Background: Personality factors have been implicated in seasonal affective disorder (SAD). The present study investigated the relationship between the five-factor model of personality (neuroticism, extraversion, openness, agreeableness, conscientiousness) and SAD.
Methods: Ninety-five patients with SAD completed personality measures before and after treatment in a clinical trial and during the summer months. The personality scores of the SAD patients were compared with a matched group of non-seasonal depressed patients and published normative data. Stability and change in personality scores with changes in mood state were assessed. Personality dimensions were evaluated as possible predictors of treatment outcome.

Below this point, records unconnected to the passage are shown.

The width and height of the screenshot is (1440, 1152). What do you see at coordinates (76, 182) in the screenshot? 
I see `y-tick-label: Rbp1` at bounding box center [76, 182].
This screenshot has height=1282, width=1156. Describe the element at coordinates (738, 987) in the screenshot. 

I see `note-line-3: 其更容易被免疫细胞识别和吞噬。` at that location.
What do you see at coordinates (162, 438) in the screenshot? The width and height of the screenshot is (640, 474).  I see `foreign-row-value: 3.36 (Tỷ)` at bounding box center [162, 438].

Results: SAD patients showed elevated openness scores relative to both non-seasonal depressed patients and norms. Their neuroticism scores were lower than non-seasonal depressed patients, but higher than norms. All personality dimensions showed large and highly significant test-retest correlations but several personality dimensions, particularly neuroticism and extraversion, also showed considerable change with changing mood state. None of the personality dimensions were significantly associated with treatment outcome.
Limitations: Personality assessment relied on self-report.

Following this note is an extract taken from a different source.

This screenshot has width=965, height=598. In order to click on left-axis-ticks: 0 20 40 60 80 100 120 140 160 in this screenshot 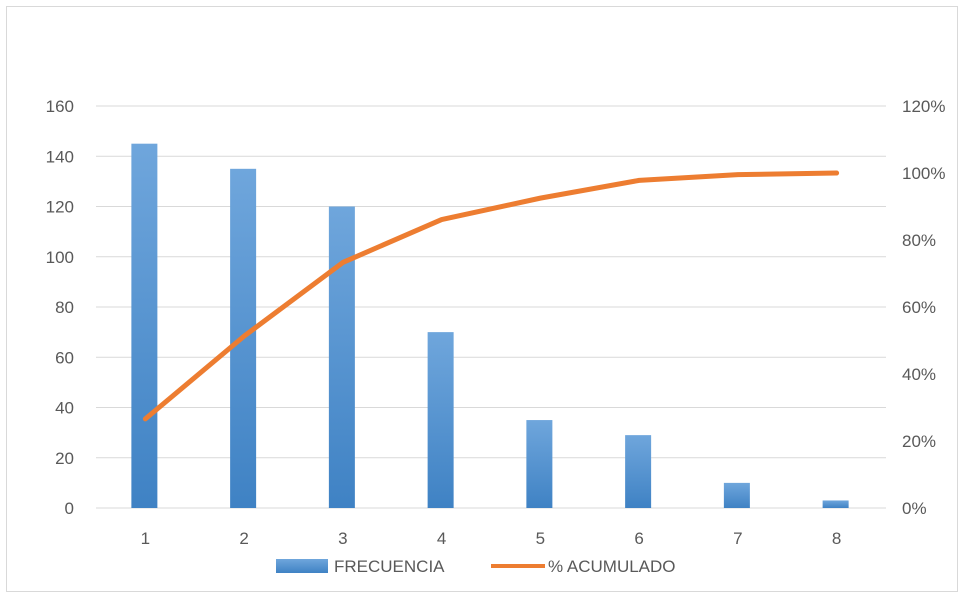, I will do `click(60, 308)`.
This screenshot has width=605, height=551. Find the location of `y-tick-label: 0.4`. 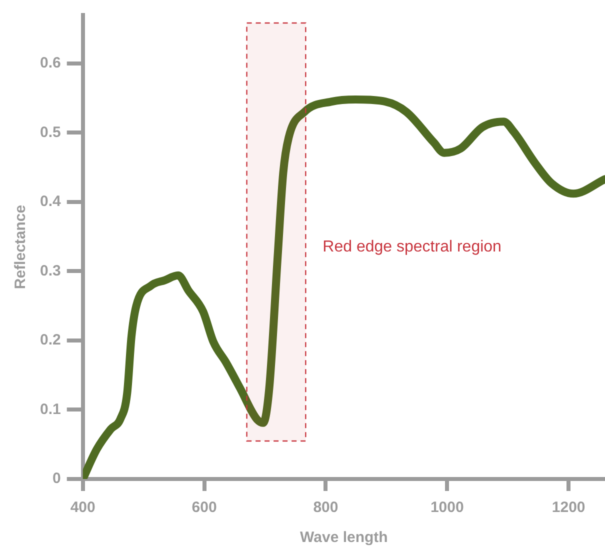

y-tick-label: 0.4 is located at coordinates (51, 202).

Conclusions: The personality profile of SAD patients differs from both non-seasonal depressed patients and norms. Elevated openness scores appear to be a unique feature of patients with SAD. Since mood state has a significant impact on personality scores, assessment of personality in SAD patients should ideally be conducted when they are in remission. Further investigation of the relationship between personality and SAD, especially the potential significance of elevated openness scores, is warranted.